- [Exercise instructions]: Your task is to transcribe, word for word, the line containing "At what coordinates" and all lines that follow it to the end of the entries. Leave out the pictures.

- [Listed entries]:
============

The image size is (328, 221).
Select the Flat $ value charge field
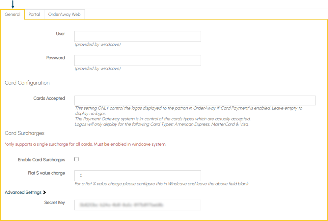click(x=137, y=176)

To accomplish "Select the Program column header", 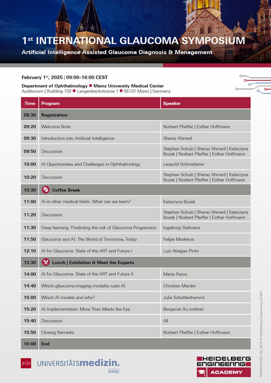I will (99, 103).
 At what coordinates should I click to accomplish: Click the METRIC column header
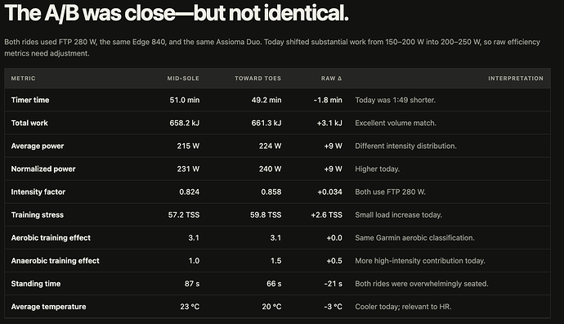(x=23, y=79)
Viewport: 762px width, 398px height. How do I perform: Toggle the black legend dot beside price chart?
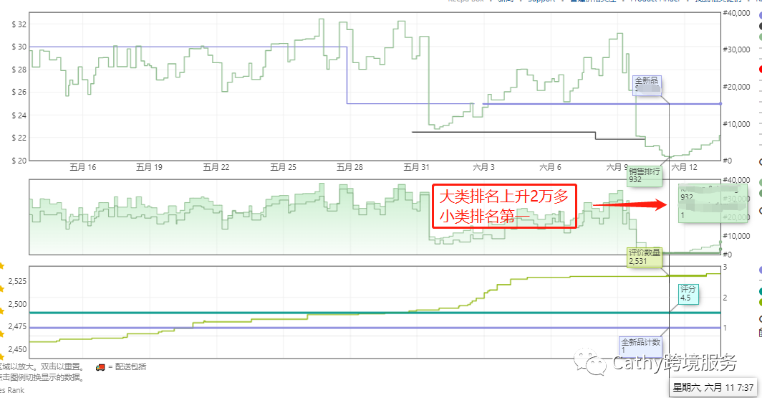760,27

============

- [Response area]:
 At what coordinates should I click to accomplish: Click the METRIC column header
(x=23, y=79)
Viewport: 762px width, 398px height. How do I perform: Toggle the black legend dot beside price chart?
760,27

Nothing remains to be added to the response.